Polemik kasus dugaan pencemaran nama baik terkait tudingan ijazah palsu Presiden ke-7 RI, Joko Widodo (Jokowi), kembali memanas. Setelah penahanan terhadap Roy Suryo dan Tifauziah Tyassuma alias dr Tifa menuai beragam reaksi, kini muncul tudingan adanya intervensi terhadap proses hukum yang berjalan di Polda Metro Jaya.
Menanggapi isu tersebut, Direktorat Reserse Kriminal Umum (Ditreskrimum) Polda Metro Jaya menegaskan bahwa penyidikan dilakukan berdasarkan aturan hukum yang berlaku dan tidak terpengaruh oleh tekanan maupun narasi yang berkembang di luar proses peradilan.
Direktur Reskrimum Polda Metro Jaya Kombes Iman Imanuddin mengatakan istilah intervensi dalam perkara ini lebih tepat dimaknai sebagai upaya menghambat atau mengganggu jalannya penyidikan.
"Kalau intervensi, saya kira lebih tepatnya ke mencoba menghalang-halangi atau mengganggu atau menghambat proses penyidikan ya," kata Iman Imanuddin di Polda Metro Jaya, Senin (22/6).
Menurutnya, berbagai upaya yang bertujuan memperlambat atau mengganggu proses hukum tetap dihadapi penyidik secara profesional dengan berpedoman pada ketentuan yang diatur dalam Kitab Undang-Undang Hukum Acara Pidana (KUHAP).
Baca Juga: Jor-joran Lawan Jokowi!

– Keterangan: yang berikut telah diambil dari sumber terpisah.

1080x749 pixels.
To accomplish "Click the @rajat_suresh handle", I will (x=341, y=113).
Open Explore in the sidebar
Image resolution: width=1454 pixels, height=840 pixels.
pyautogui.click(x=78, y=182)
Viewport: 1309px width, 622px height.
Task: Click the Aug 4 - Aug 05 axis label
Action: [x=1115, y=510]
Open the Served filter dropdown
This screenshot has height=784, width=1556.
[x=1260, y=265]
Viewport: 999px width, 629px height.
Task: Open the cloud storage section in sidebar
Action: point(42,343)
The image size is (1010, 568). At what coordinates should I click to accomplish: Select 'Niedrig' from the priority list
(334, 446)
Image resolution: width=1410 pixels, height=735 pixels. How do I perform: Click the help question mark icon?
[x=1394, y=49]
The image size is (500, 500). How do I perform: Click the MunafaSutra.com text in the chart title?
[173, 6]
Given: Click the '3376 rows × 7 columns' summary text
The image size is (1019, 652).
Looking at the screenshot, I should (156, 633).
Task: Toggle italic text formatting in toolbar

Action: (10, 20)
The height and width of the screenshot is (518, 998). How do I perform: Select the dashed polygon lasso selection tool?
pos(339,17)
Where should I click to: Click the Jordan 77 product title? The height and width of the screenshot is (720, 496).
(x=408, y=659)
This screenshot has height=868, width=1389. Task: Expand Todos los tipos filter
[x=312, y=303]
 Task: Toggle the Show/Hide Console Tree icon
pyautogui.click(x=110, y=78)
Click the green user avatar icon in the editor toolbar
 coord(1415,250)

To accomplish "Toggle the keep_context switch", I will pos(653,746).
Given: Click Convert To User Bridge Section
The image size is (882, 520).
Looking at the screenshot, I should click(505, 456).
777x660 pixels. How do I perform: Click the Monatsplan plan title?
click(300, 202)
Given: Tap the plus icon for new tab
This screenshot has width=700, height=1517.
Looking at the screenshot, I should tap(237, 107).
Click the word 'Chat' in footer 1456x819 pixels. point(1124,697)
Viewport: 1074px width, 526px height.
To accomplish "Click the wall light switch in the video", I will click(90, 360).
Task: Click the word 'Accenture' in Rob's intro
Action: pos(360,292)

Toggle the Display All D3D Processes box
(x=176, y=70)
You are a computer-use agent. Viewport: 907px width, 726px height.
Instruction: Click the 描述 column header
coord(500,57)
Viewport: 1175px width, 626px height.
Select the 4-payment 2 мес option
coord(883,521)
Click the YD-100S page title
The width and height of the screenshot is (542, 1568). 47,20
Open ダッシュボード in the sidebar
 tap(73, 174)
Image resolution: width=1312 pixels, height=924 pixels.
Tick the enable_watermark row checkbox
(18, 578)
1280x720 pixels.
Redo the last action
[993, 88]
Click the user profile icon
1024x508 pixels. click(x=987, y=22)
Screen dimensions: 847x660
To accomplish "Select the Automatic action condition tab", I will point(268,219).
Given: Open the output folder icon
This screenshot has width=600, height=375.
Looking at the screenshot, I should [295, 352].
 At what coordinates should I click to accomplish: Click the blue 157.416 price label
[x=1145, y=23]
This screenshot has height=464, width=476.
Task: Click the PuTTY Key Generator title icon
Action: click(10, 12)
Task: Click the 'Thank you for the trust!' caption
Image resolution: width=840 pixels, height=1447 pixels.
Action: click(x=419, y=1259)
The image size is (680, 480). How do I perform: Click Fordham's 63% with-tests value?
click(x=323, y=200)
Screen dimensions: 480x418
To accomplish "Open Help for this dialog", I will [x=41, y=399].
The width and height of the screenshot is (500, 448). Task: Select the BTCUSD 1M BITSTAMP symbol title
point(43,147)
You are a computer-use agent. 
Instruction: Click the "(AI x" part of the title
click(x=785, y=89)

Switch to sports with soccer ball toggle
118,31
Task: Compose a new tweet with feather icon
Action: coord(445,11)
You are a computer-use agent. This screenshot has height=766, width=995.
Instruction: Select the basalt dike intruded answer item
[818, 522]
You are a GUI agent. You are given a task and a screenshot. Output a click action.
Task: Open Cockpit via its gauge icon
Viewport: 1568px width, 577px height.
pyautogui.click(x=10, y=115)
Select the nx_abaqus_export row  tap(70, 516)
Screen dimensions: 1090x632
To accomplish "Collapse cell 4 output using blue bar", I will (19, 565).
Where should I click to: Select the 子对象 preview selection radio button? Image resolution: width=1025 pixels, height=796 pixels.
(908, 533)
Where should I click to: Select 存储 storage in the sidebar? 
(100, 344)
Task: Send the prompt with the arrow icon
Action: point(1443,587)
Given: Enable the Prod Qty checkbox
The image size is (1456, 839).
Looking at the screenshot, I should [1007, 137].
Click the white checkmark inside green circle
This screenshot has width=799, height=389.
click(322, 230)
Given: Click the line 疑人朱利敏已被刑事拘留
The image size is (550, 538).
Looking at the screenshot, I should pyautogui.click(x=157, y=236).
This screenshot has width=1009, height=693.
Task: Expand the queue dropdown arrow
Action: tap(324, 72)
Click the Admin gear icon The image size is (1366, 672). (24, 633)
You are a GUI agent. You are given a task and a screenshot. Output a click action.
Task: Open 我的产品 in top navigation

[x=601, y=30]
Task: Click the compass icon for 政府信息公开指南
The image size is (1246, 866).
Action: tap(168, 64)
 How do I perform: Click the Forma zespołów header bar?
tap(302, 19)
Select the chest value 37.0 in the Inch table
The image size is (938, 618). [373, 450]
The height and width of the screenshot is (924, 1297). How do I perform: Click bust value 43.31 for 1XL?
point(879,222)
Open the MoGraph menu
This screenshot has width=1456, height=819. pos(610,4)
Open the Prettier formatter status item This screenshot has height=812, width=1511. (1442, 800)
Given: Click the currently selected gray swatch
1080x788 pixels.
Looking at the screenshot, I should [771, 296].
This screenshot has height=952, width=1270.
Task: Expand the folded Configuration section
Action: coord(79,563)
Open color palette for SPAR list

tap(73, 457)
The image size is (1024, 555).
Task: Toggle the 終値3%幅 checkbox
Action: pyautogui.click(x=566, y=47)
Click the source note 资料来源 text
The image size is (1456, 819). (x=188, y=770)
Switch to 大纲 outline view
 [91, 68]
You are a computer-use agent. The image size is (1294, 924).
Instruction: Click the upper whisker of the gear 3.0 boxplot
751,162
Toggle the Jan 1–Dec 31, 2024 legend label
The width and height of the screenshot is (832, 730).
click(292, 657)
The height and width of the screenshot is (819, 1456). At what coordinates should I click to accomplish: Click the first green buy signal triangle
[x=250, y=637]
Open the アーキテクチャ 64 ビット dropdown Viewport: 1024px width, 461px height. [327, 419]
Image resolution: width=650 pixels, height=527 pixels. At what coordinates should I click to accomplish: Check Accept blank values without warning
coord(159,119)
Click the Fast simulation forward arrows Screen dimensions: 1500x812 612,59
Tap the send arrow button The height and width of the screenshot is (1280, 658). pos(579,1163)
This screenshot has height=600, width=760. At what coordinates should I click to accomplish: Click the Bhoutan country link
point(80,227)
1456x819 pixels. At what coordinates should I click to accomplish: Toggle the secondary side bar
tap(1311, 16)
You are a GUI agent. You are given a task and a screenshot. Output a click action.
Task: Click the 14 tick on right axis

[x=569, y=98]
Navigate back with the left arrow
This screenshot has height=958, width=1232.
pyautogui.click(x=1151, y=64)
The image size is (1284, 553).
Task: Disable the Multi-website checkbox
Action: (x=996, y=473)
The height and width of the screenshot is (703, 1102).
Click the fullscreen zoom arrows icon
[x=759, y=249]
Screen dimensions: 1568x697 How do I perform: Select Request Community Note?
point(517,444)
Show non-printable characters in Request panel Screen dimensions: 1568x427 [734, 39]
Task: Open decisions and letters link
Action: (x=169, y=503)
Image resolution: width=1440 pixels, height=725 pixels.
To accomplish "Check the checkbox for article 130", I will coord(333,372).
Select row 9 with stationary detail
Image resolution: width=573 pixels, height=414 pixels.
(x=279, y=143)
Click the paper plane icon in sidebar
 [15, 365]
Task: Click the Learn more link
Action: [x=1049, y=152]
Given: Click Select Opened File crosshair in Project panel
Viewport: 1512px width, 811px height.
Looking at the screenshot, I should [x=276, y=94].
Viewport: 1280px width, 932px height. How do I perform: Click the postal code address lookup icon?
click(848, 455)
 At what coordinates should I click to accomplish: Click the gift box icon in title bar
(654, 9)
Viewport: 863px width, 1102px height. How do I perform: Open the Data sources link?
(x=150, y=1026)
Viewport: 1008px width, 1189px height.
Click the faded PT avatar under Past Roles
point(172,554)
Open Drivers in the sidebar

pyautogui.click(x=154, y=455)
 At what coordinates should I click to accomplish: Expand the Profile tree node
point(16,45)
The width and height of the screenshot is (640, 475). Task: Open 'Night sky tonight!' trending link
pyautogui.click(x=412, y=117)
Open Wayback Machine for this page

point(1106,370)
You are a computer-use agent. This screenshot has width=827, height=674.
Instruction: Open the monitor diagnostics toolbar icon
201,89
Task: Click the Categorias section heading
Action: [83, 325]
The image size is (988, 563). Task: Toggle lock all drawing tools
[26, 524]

Roy Suryo Cs Kerahkan Full Tim Jelang Bertarung di Meja Pengadilan
"Karena upaya-upaya untuk supaya penyidikan ini terhambat, atau penyidikan ini mengalami gangguan, ya tentunya penyidik, tetap kita hadapi dengan bijak, kita hadapi dengan prosedur yang kita tempuh sesuai dengan KUHAP," lanjutnya.
Dalam kesempatan itu, Iman juga menyinggung adanya pihak-pihak tertentu yang dinilai masih mencoba memengaruhi opini publik terkait kasus tersebut. Bahkan ia menyebut adanya mantan pejabat yang masih merasa memiliki pengaruh.
"Kalau adanya upaya-upaya atau mungkin sebagaimana teman-teman ketahui atau lihat, ada yang mantan pejabat yang masih merasa menjadi pejabat dan lain-lain, kami tetap berpedoman pada KUHAP yang mengatur di dalam proses penyidikan ini," ujar dia.
Polda Metro Jaya menegaskan bahwa seluruh pihak sebaiknya menggunakan jalur hukum resmi jika merasa ada keberatan terhadap proses penyidikan, bukan melalui tekanan opini publik ataupun kampanye di media sosial.
Iman mengingatkan bahwa hukum telah menyediakan mekanisme yang jelas untuk menguji keabsahan sebuah proses penyidikan, termasuk melalui praperadilan.
"Bukan melalui narasi di media sosial, bukan melalui narasi-narasi provokatif yang sifatnya hoaks, atau yang sifatnya tidak benar. Semua ketentuan prosedur ada rambu-rambunya. Kalau ada hal-hal yang merasa tidak tepat, ada mekanisme yang disebut praperadilan," sambungnya.
Baca Juga: Dulu Akui Siap Pakai Baju Oranye, dr Tifa Kini Mohon-mohon Dibebaskan di Kasus Ijazah Jokowi
Lebih lanjut, ia memastikan ruang pengawasan terhadap kinerja penyidik terbuka bagi siapa saja. Jika ditemukan dugaan pelanggaran prosedur, masyarakat dipersilakan menggunakan saluran resmi yang tersedia.
"Apabila menemukan kecurigaan-kecurigaan atau dugaan-dugaan dari penyidik kami yang dianggap tidak benar, ada pengawas internal yang itu semua saluran bisa digunakan oleh semua pihak di dalam melakukan pengawasan dan kontrol terhadap penyidikan yang kami lakukan," terang dia.